--- EXERCISE DESCRIPTION ---
A faithful copy of all the data below, please; leave no line out.

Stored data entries

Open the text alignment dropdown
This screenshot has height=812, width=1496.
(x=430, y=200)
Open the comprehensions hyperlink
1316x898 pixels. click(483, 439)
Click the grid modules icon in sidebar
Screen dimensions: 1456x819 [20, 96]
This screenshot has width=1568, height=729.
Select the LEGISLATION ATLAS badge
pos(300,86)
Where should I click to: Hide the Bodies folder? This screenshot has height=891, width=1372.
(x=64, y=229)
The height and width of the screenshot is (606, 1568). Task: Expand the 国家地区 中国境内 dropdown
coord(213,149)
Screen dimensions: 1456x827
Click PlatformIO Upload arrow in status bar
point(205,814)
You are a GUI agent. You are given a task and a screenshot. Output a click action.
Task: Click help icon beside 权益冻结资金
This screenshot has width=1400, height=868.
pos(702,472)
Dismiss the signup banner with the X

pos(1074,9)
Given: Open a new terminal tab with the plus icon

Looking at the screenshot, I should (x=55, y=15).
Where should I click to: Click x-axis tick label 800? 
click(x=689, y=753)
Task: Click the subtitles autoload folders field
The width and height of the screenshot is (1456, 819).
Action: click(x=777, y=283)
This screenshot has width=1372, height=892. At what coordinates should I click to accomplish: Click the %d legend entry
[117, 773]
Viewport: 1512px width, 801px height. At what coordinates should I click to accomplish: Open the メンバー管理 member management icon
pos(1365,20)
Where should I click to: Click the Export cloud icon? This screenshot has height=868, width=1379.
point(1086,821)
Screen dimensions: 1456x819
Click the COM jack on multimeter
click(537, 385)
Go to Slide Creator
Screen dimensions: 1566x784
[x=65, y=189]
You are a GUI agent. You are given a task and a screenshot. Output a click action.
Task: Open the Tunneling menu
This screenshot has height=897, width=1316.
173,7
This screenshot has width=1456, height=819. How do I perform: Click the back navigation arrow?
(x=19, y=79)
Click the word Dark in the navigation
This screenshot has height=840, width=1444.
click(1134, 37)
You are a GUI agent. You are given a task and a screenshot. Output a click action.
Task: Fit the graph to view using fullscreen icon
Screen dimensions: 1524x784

--- WRITTEN ANSWER ---
Open the text alignment dropdown
This screenshot has height=812, width=1496.
(x=430, y=200)
Open the comprehensions hyperlink
1316x898 pixels. click(483, 439)
Click the grid modules icon in sidebar
Screen dimensions: 1456x819 [20, 96]
This screenshot has width=1568, height=729.
Select the LEGISLATION ATLAS badge
pos(300,86)
Where should I click to: Hide the Bodies folder? This screenshot has height=891, width=1372.
(x=64, y=229)
The height and width of the screenshot is (606, 1568). Task: Expand the 国家地区 中国境内 dropdown
coord(213,149)
Screen dimensions: 1456x827
Click PlatformIO Upload arrow in status bar
point(205,814)
You are a GUI agent. You are given a task and a screenshot. Output a click action.
Task: Click help icon beside 权益冻结资金
This screenshot has width=1400, height=868.
pos(702,472)
Dismiss the signup banner with the X

pos(1074,9)
Given: Open a new terminal tab with the plus icon

Looking at the screenshot, I should (x=55, y=15).
Where should I click to: Click x-axis tick label 800? 
click(x=689, y=753)
Task: Click the subtitles autoload folders field
The width and height of the screenshot is (1456, 819).
Action: click(x=777, y=283)
This screenshot has width=1372, height=892. At what coordinates should I click to accomplish: Click the %d legend entry
[117, 773]
Viewport: 1512px width, 801px height. At what coordinates should I click to accomplish: Open the メンバー管理 member management icon
pos(1365,20)
Where should I click to: Click the Export cloud icon? This screenshot has height=868, width=1379.
point(1086,821)
Screen dimensions: 1456x819
Click the COM jack on multimeter
click(537, 385)
Go to Slide Creator
Screen dimensions: 1566x784
[x=65, y=189]
You are a GUI agent. You are given a task and a screenshot. Output a click action.
Task: Open the Tunneling menu
This screenshot has height=897, width=1316.
173,7
This screenshot has width=1456, height=819. How do I perform: Click the back navigation arrow?
(x=19, y=79)
Click the word Dark in the navigation
This screenshot has height=840, width=1444.
click(1134, 37)
You are a GUI agent. You are given a task and a screenshot. Output a click action.
Task: Fit the graph to view using fullscreen icon
Screen dimensions: 1524x784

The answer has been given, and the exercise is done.